Drug-eluting stents best treatment for managing coronary restenosis

In the first published trial of its kind, a multi-center clinical study has shown that drug-eluting stents outperform the current "gold standard" radiation treatment in managing coronary restenosis and in preventing further clogging of coronary arteries.

Results of the TAXUS Express stent trial led by Columbia University Medical Center researchers at NewYork-Presbyterian Hospital/Columbia were published in the March 15 issue of the Journal of the American Medical Association. The study results were also presented March 12 at the American College of Cardiology's annual scientific meeting in Atlanta.

The trial studied 396 patients whose bare metal stents had become clogged with scar tissue, a common complication called restenosis. About half of the patients received paclitaxel-eluting stents, while the other half received vascular brachytherapy, which delivers radiation to the inside of the artery via a catheter. Vascular brachytherapy is currently the only FDA-approved treatment for restenosis after bare metal stent implantation. Paclitaxel is a drug that inhibits cell migration and prevents restenosis. The TAXUS Express stent is made by Boston Scientific Corp.

After 9 months, the trial showed that the paclitaxel-eluting stents reduced by 40 percent the number of patients needing additional procedures to clear the artery, compared to vascular brachytherapy. Angiographic measurements in both groups showed that patients who had drug-eluting stents experienced less than half as much restenosis (14.5 percent) as those who had brachytherapy (31.2 percent).

The trial also showed that the benefits of paclitaxel-stenting were achieved without compromising safety. Paclitaxel stents reduced major cardiac events from 20.1 percent in the brachytherapy group to 11.5 percent. The two treatments had similar rates of cardiac death or myocardial infarction (5.2 percent for brachytherapy and 3.7 percent for stenting) and thrombosis in the stented artery (2.6 percent for brachytherapy and 1.6 percent for stenting)

"The results are what everyone was hoping for. Drug-eluting stents should now be considered the standard of care for most patients with restenosis of previously implanted bare metal stents, and radiation treatment should be abandoned," said Gregg Stone, M.D., professor of medicine at Columbia University College of Physicians and Surgeons, director of cardiovascular research and education at the Center for Interventional Vascular Therapy at NewYork-Presbyterian Hospital/Columbia, and vice chairman of the Cardiovascular Research Foundation.
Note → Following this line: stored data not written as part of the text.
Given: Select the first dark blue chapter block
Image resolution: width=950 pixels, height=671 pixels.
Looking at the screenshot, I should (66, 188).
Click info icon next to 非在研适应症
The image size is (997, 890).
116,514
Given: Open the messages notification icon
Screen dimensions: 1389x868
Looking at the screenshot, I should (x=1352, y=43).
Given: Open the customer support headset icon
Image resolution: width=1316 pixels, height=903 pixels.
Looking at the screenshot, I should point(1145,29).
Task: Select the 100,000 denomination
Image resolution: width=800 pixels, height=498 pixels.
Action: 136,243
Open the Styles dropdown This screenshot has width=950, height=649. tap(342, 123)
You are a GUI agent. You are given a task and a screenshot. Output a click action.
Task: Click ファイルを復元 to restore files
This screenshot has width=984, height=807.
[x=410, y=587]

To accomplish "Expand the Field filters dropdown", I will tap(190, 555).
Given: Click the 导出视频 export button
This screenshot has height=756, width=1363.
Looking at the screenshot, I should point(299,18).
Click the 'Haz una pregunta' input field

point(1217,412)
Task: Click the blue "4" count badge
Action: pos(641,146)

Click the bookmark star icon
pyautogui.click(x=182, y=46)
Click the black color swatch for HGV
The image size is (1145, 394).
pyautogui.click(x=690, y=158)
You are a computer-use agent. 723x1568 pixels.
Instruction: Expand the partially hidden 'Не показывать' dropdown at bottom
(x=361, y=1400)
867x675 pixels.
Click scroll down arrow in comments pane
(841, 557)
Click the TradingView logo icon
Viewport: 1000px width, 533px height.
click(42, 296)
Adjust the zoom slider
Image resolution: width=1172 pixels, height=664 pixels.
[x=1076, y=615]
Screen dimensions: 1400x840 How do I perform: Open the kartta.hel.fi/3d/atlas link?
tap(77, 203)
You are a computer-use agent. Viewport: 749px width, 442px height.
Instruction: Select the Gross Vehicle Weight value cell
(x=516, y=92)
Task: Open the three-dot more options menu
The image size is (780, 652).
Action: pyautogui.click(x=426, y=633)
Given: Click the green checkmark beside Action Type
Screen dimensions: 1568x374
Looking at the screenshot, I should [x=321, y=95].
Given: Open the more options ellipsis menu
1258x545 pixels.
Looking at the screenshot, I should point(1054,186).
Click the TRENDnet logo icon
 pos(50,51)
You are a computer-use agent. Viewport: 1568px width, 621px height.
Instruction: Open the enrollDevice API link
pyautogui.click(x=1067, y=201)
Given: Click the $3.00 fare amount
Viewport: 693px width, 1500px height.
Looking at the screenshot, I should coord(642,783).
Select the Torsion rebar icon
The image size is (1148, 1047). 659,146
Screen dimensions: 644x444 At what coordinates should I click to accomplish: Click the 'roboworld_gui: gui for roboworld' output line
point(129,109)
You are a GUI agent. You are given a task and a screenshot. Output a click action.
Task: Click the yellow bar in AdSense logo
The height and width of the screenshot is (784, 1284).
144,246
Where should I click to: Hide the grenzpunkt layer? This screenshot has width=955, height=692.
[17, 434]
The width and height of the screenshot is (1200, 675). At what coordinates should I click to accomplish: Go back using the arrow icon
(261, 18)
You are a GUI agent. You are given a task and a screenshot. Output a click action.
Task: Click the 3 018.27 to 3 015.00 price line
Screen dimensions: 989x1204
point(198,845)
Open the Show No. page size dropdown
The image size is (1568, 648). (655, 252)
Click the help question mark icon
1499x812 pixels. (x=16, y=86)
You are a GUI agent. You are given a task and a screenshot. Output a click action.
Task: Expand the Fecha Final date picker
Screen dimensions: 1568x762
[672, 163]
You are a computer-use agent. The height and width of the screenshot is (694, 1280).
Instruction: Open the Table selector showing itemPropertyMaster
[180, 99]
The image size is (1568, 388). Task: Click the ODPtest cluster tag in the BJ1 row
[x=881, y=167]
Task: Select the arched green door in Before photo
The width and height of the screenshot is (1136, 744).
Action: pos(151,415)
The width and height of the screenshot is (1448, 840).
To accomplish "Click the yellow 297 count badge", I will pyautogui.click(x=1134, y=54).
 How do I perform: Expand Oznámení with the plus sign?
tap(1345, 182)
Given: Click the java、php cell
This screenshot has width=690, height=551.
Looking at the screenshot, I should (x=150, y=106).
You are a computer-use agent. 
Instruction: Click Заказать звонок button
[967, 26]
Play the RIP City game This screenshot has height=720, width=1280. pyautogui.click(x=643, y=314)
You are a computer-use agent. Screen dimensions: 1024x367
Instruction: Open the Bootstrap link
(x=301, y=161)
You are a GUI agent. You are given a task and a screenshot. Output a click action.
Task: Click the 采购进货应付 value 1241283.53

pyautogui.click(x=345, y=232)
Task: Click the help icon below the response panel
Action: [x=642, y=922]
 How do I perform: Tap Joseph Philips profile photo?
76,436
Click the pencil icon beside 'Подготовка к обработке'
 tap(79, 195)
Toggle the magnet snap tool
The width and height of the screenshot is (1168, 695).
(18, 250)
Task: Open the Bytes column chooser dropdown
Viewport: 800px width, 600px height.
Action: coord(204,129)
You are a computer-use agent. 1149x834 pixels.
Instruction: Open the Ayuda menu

Other trials in the past few years have shown drug-eluting stents to be superior to bare metal stents in preventing restenosis, when used for initial stent placement inside a coronary artery. The TAXUS-V ISR trial was designed to determine the safety and efficacy of drug-eluting stents as an alternative to vascular brachytherapy in treating restenosis resulting from previously implanted bare metal stents. Vascular brachytherapy is effective in some patients, but the procedure is costly and complex, and years later, can cause complications, such as thrombosis and more restenosis.

Although the majority of first-time stents used in coronary arteries are now drug-eluting, bare metal stents continue to be used for conditions where studies on drug-eluting stents are still incomplete (e.g. acute myocardial infarction). Bare metal stents are also used in countries where the cost of drug-eluting stents is not covered and in select patients who can't tolerate an extended course of dual anti-platelet therapy.

"The single most common reason for referral to bypass surgery after bare metal stent implantation is still recurrent restenosis," said Dr. Stone. "Identification of drug-eluting stents as the optimal therapy for bare metal restenosis should significantly reduce the need for surgery in many thousands of patients."